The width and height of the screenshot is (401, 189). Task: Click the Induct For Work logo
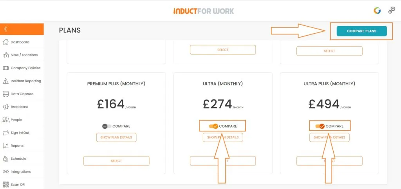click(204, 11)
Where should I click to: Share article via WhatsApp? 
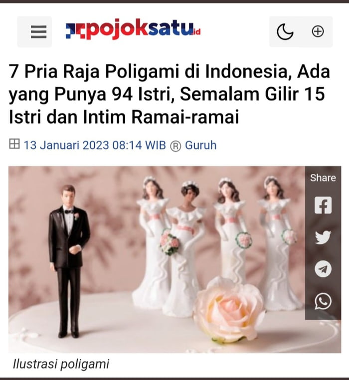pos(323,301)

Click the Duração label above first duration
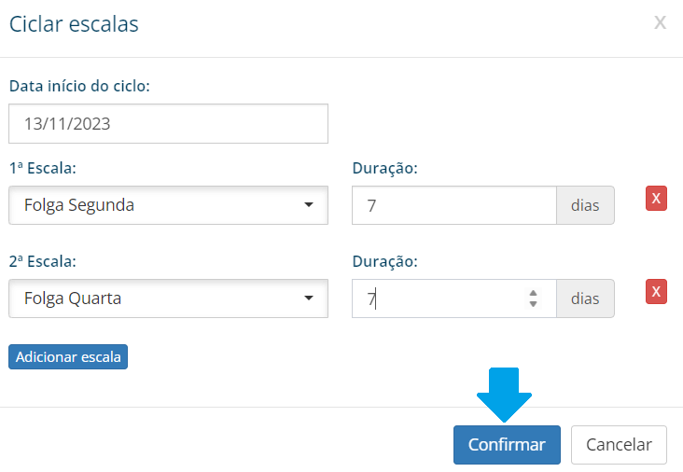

########

* Goal
Arrange the data above as a numbered list, one line per item, skipping blank lines. Leave the pictures out of the answer.

* Reply to the task
1. The width and height of the screenshot is (401, 189). Task: Click the Induct For Work logo
2. click(204, 11)
3. Where should I click to: Share article via WhatsApp? 
4. pos(323,301)
5. Click the Duração label above first duration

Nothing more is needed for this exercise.